To find the weight of hydrated oxalic acid required for the complete neutralization of 100 ml of 0.2N NaOH solution, we can follow these steps: ### Step 1: Calculate the moles of NaOH Given: - Normality (N) of NaOH = 0.2 N - Volume of NaOH solution = 100 ml = 0.1 L (since 1000 ml = 1 L) Using the formula: \[ \text{Moles of NaOH} = \text{Normality} \times \text{Volume in L} \] \[ \text{Moles of NaOH} = 0.2 \, \text{N} \times 0.1 \, \text{L} = 0.02 \, \text{moles} \] ### Step 2: Determine the moles of oxalic acid needed Oxalic acid (H₂C₂O₄) is a diprotic acid, meaning it can donate 2 protons (H⁺ ions).
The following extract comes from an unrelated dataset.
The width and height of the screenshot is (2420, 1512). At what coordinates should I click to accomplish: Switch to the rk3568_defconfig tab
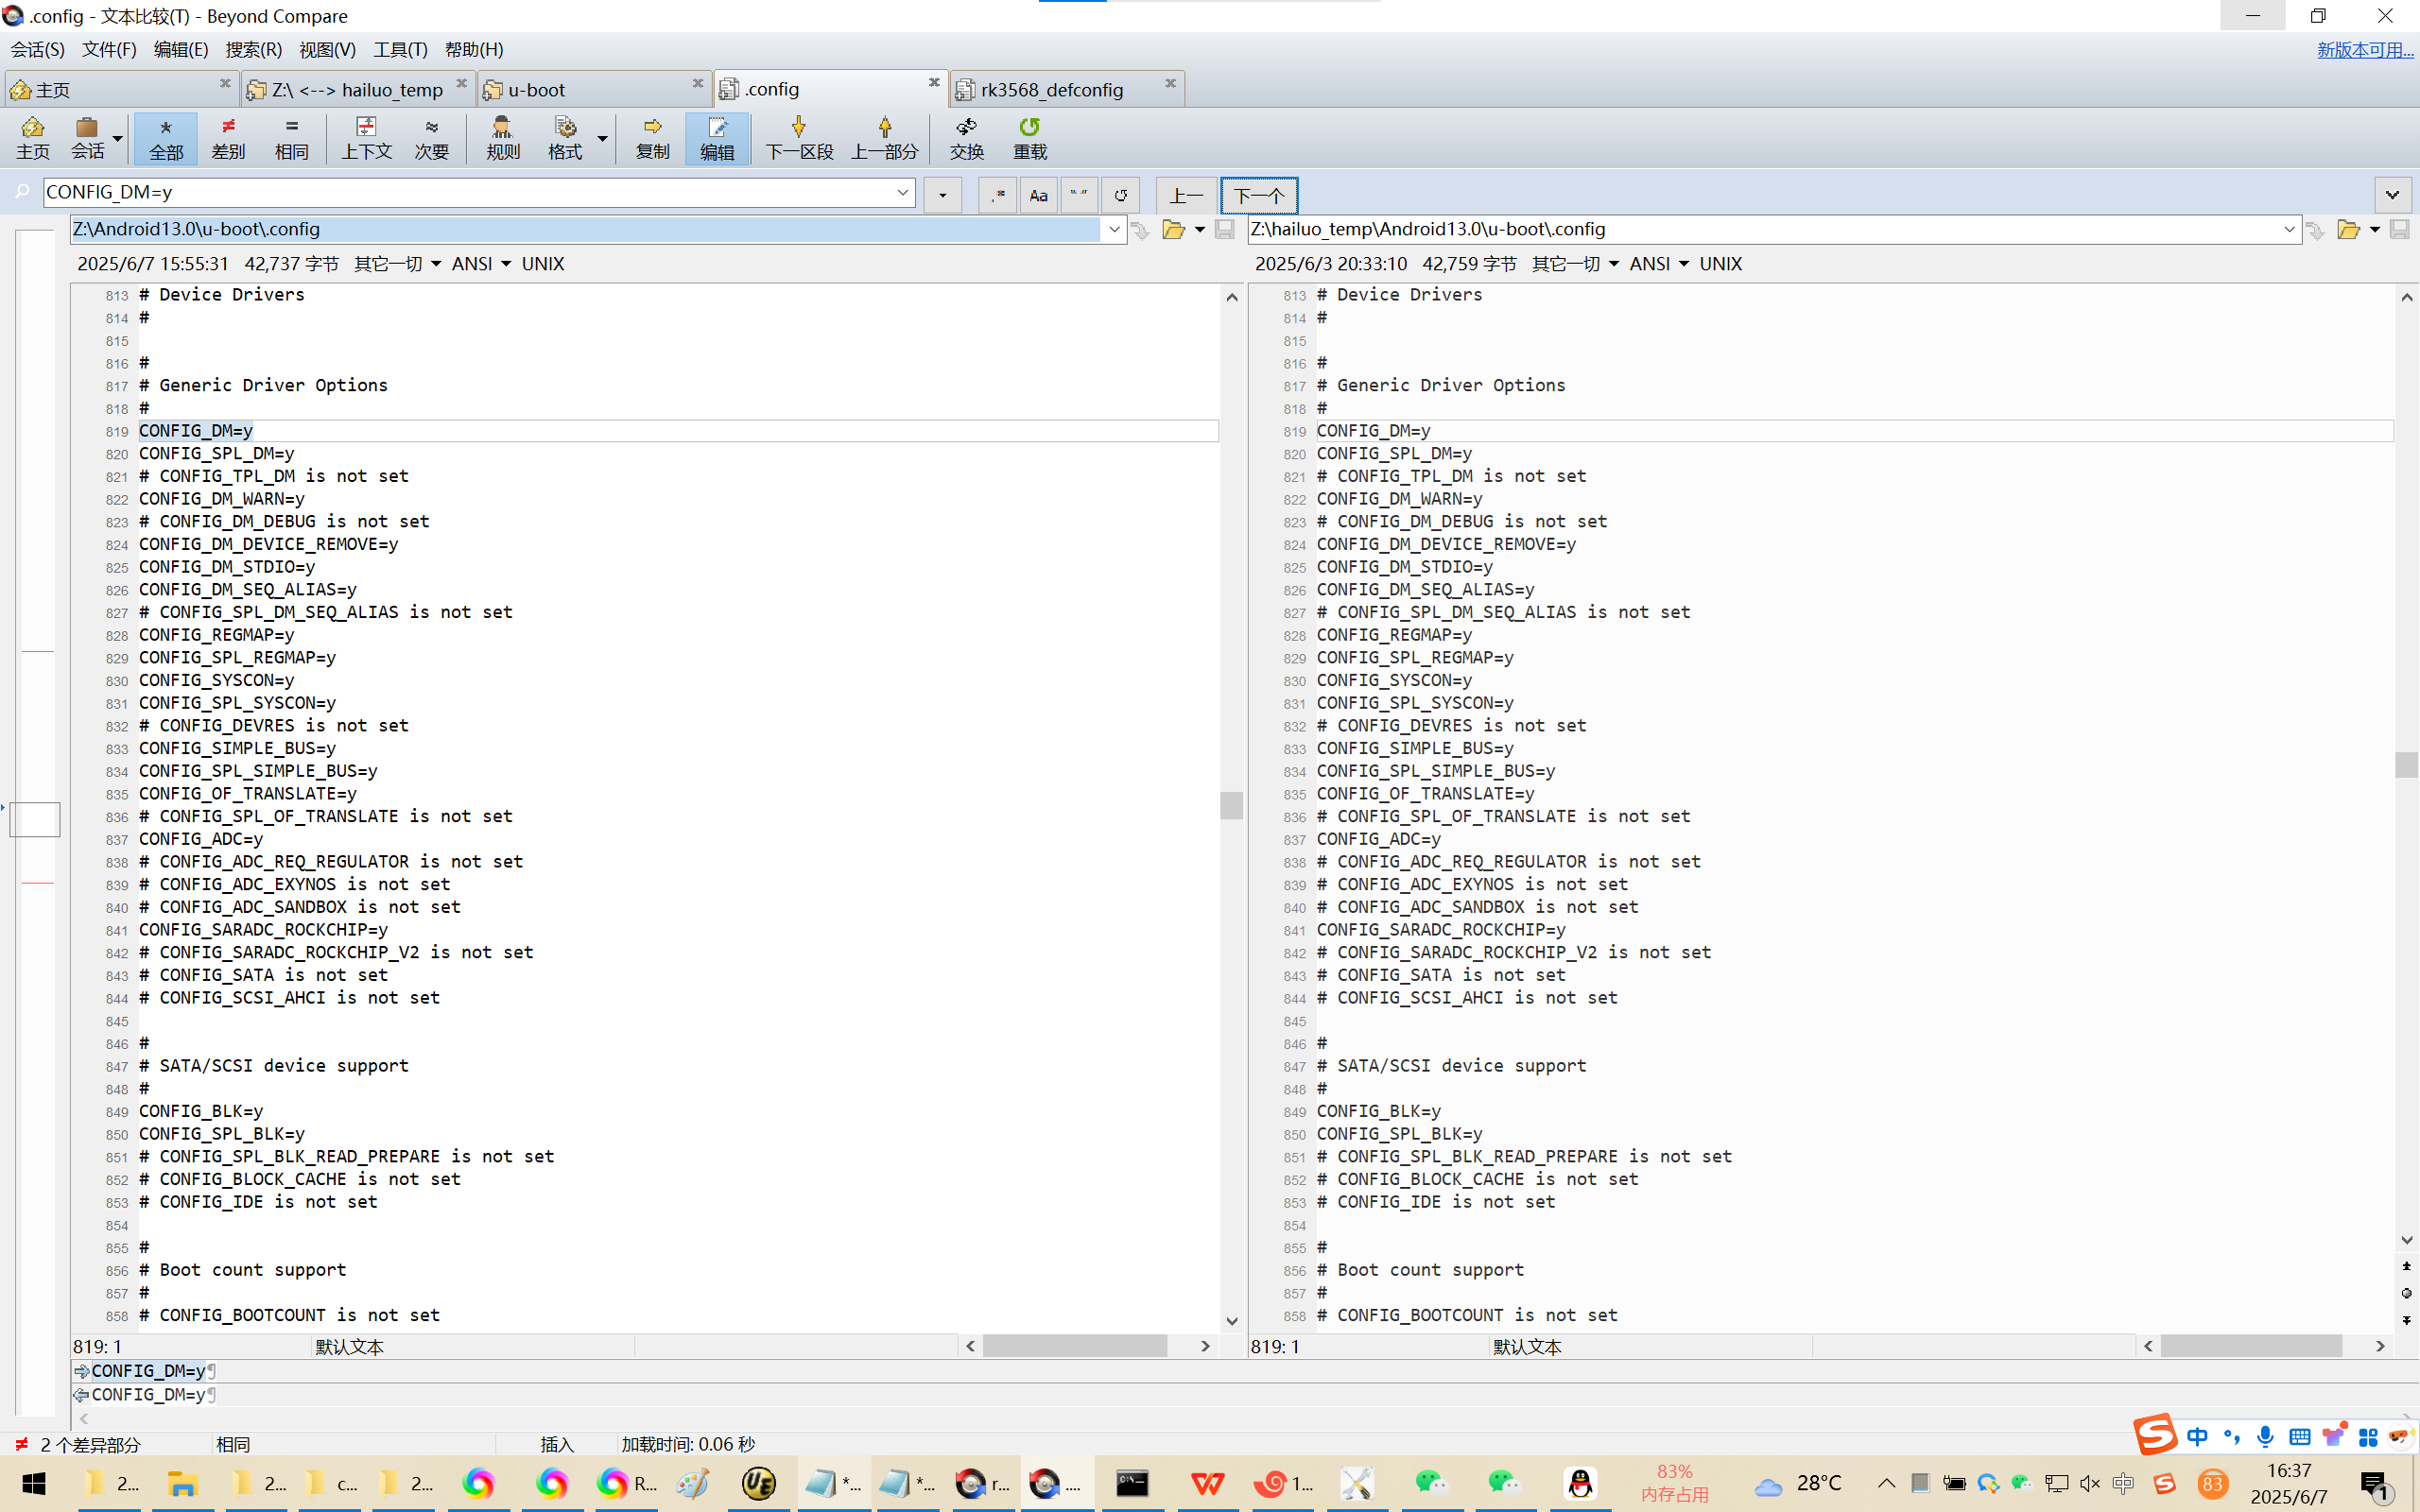(x=1051, y=90)
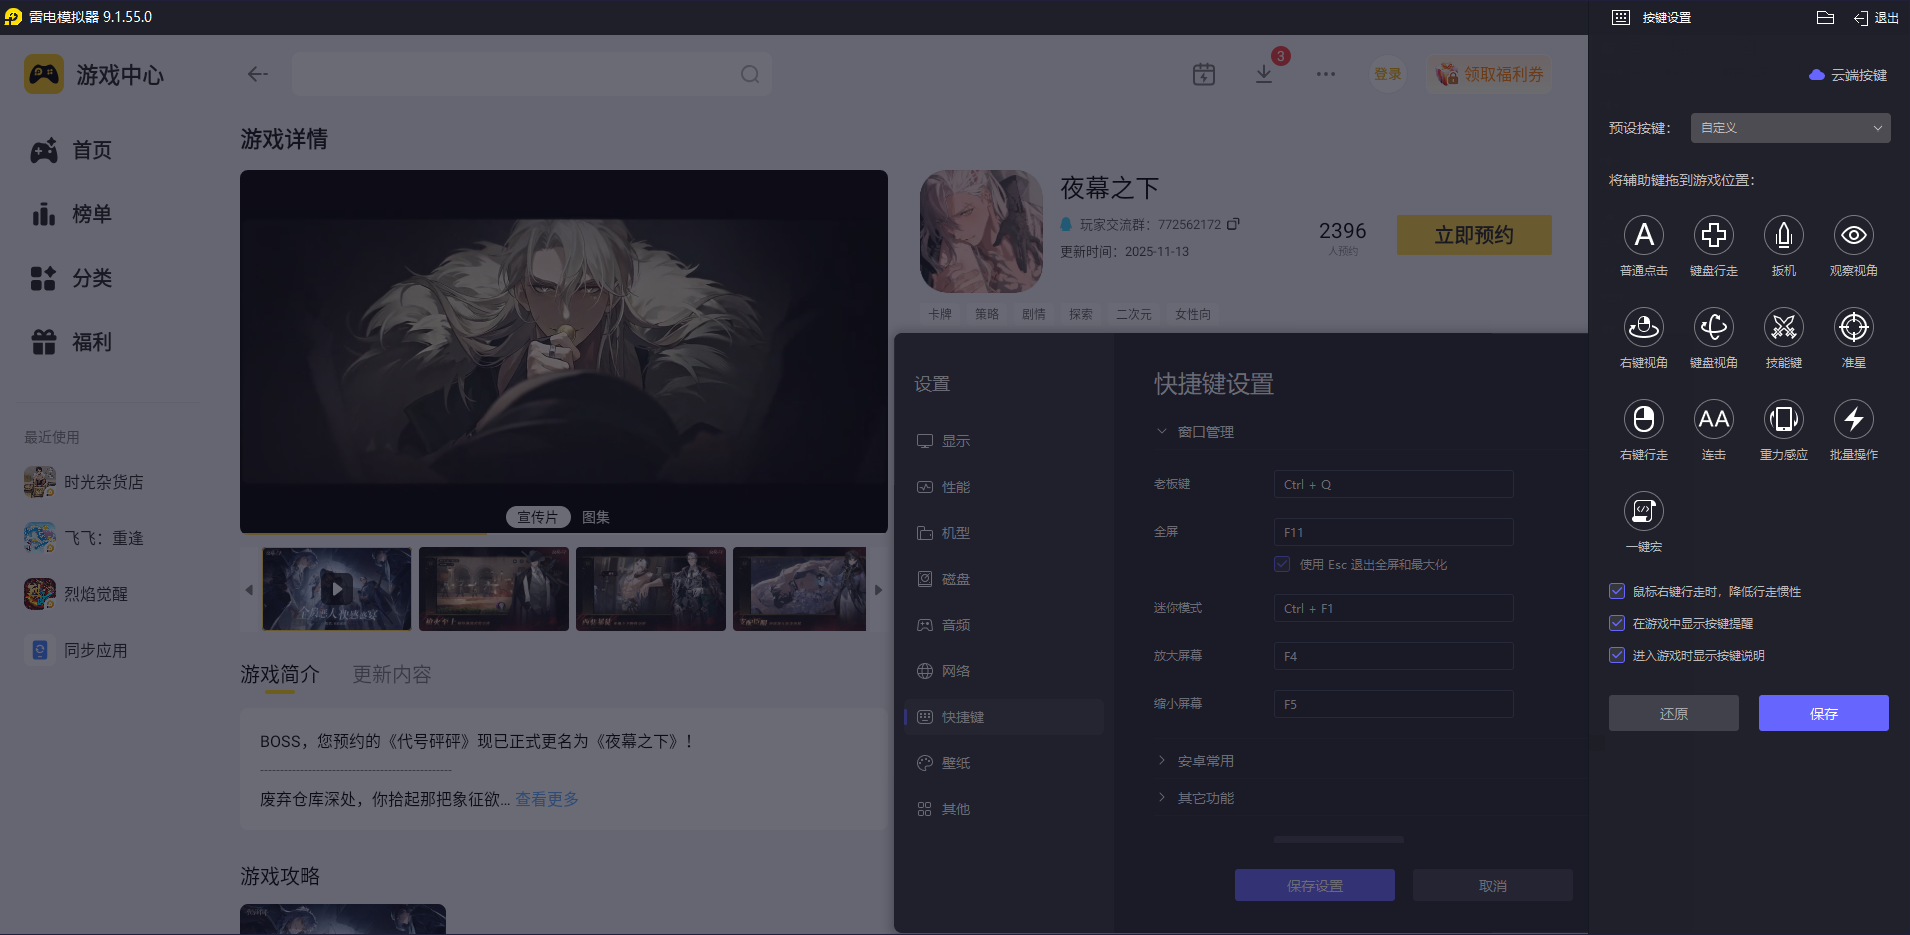
Task: Pick the 观察视角 view key
Action: pyautogui.click(x=1853, y=235)
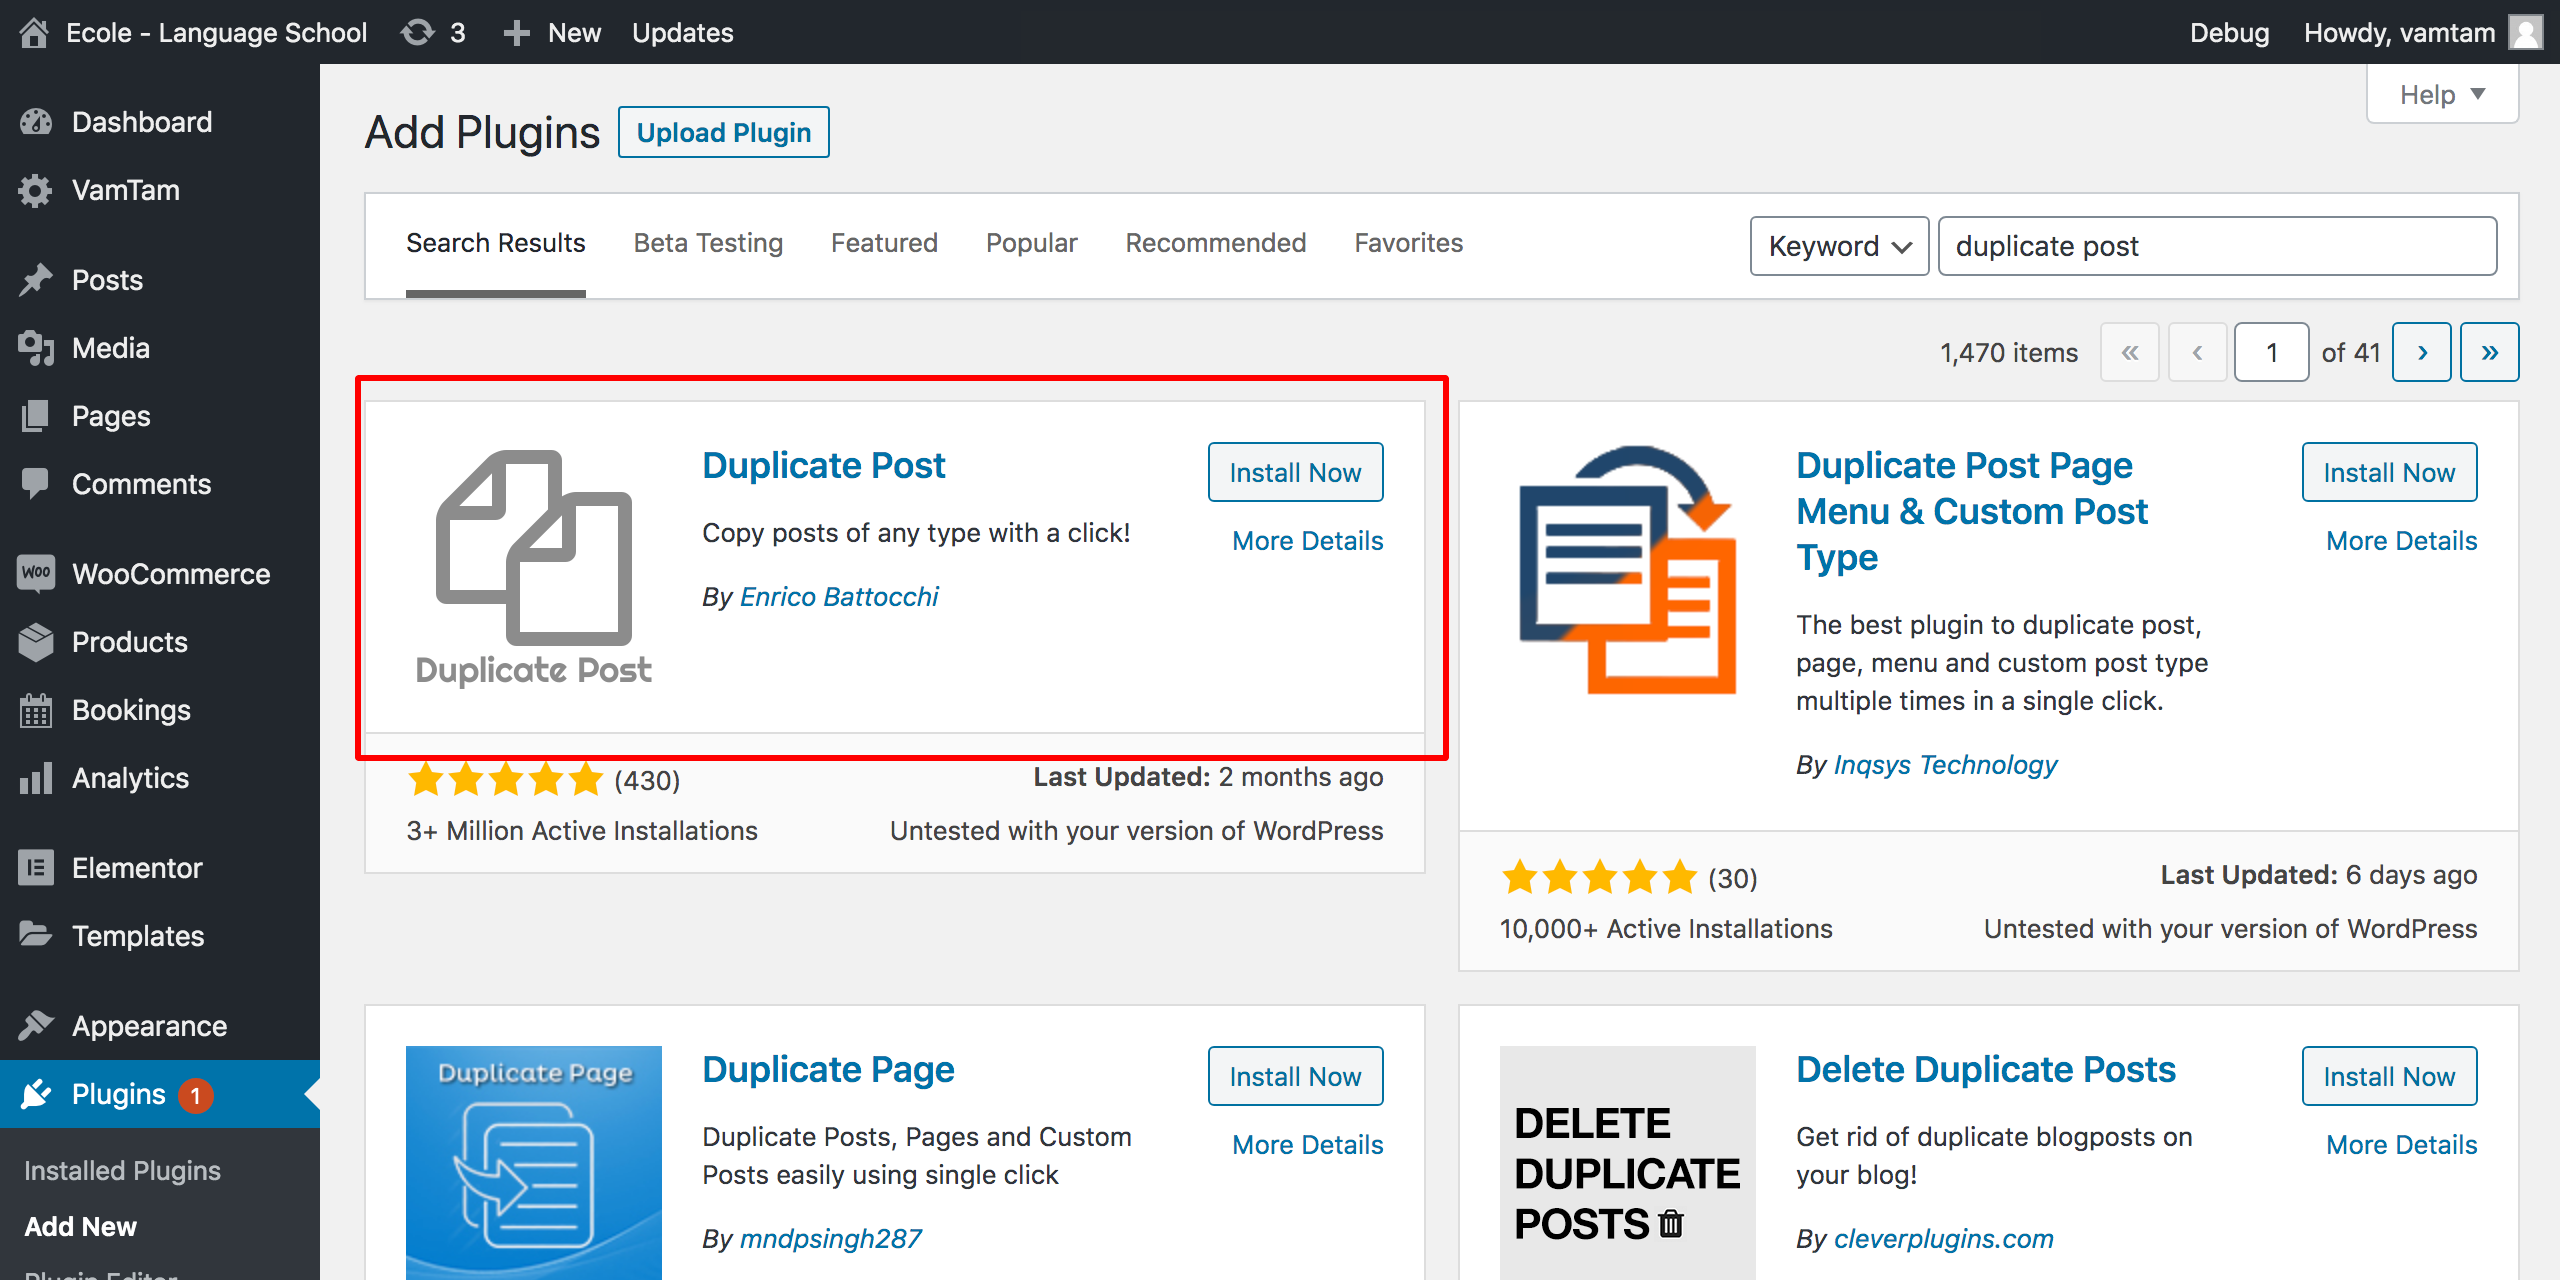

Therefore, the relationship between moles of NaOH and moles of oxalic acid is: \[ \text{Moles of oxalic acid} = \frac{\text{Moles of NaOH}}{2} \] \[ \text{Moles of oxalic acid} = \frac{0.02}{2} = 0.01 \, \text{moles} \] ### Step 3: Calculate the weight of oxalic acid The molar mass of hydrated oxalic acid (H₂C₂O₄·2H₂O) is calculated as follows: - Molar mass of H₂C₂O₄ = 2(1) + 2(12) + 4(16) = 90 g/mol - Molar mass of 2H₂O = 2(2) + 2(16) = 36 g/mol - Total molar mass of H₂C₂O₄·2H₂O = 90 + 36 = 126 g/mol Using the formula: \[ \text{Weight} = \text{Moles} \times \text{Molar Mass} \] \[ \text{Weight} = 0.01 \, \text{moles} \times 126 \, \text{g/mol} = 1.26 \, \text{g} \] ### Final Answer The weight of hydrated oxalic acid required for the complete neutralization of 100 ml of 0.2N NaOH solution is **1.26 grams**. ---